* Textauszug
Berliner Verwaltung: Der öffentliche Dienst hat ein massives Nachwuchsproblem

Jährlich müssten bis zu 6000 Stellen nachbesetzt werden. Der Senat streitet, statt sich zu kümmern. Und die Bürokratie nimmt wohl eher zu als ab.

Von Ulrich Zawatka-Gerlach

„Wir packen die Modernisierung unserer Verwaltung an und werden die Bezirke mit mehr Personal und Ressourcen ausstatten.“ Das hat Rot-Rot-Grün im Koalitionsvertrag versprochen, aber bisher ist nicht einmal im Ansatz erkennbar, wie der Senat die Probleme des öffentlichen Dienstes in Berlin lösen will. Jetzt kriegt man zwar schneller einen Termin im Bürgeramt, dafür stehen nun in den Standesämtern die Heiratswilligen Schlange. In einer Behörde wird die Lage durch einen Kraftakt kurzzeitig verbessert, dafür reißen die personellen und organisatorischen Lücken andernorts auf.

* Arbeitsanweisungen
1. Schreiben Sie aus dem Textauszug zur Berliner Verwaltung den Abschnitt ab, der bei "Berliner Verwaltung: Der" beginnt und bei "Lücken andernorts auf." endet.
2. Wie viele Stellen müssten laut dem Textauszug zur Berliner Verwaltung jährlich nachbesetzt werden?

* Bereitgestelltes Material
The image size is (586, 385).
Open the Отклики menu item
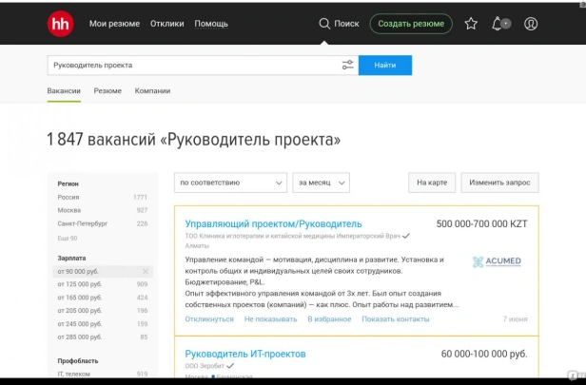[x=167, y=24]
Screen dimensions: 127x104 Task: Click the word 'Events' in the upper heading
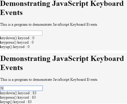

* Antworten
1.
Berliner Verwaltung: Der öffentliche Dienst hat ein massives Nachwuchsproblem

Jährlich müssten bis zu 6000 Stellen nachbesetzt werden. Der Senat streitet, statt sich zu kümmern. Und die Bürokratie nimmt wohl eher zu als ab.

Von Ulrich Zawatka-Gerlach

„Wir packen die Modernisierung unserer Verwaltung an und werden die Bezirke mit mehr Personal und Ressourcen ausstatten.“ Das hat Rot-Rot-Grün im Koalitionsvertrag versprochen, aber bisher ist nicht einmal im Ansatz erkennbar, wie der Senat die Probleme des öffentlichen Dienstes in Berlin lösen will. Jetzt kriegt man zwar schneller einen Termin im Bürgeramt, dafür stehen nun in den Standesämtern die Heiratswilligen Schlange. In einer Behörde wird die Lage durch einen Kraftakt kurzzeitig verbessert, dafür reißen die personellen und organisatorischen Lücken andernorts auf.

2. Bis zu 6000 Stellen.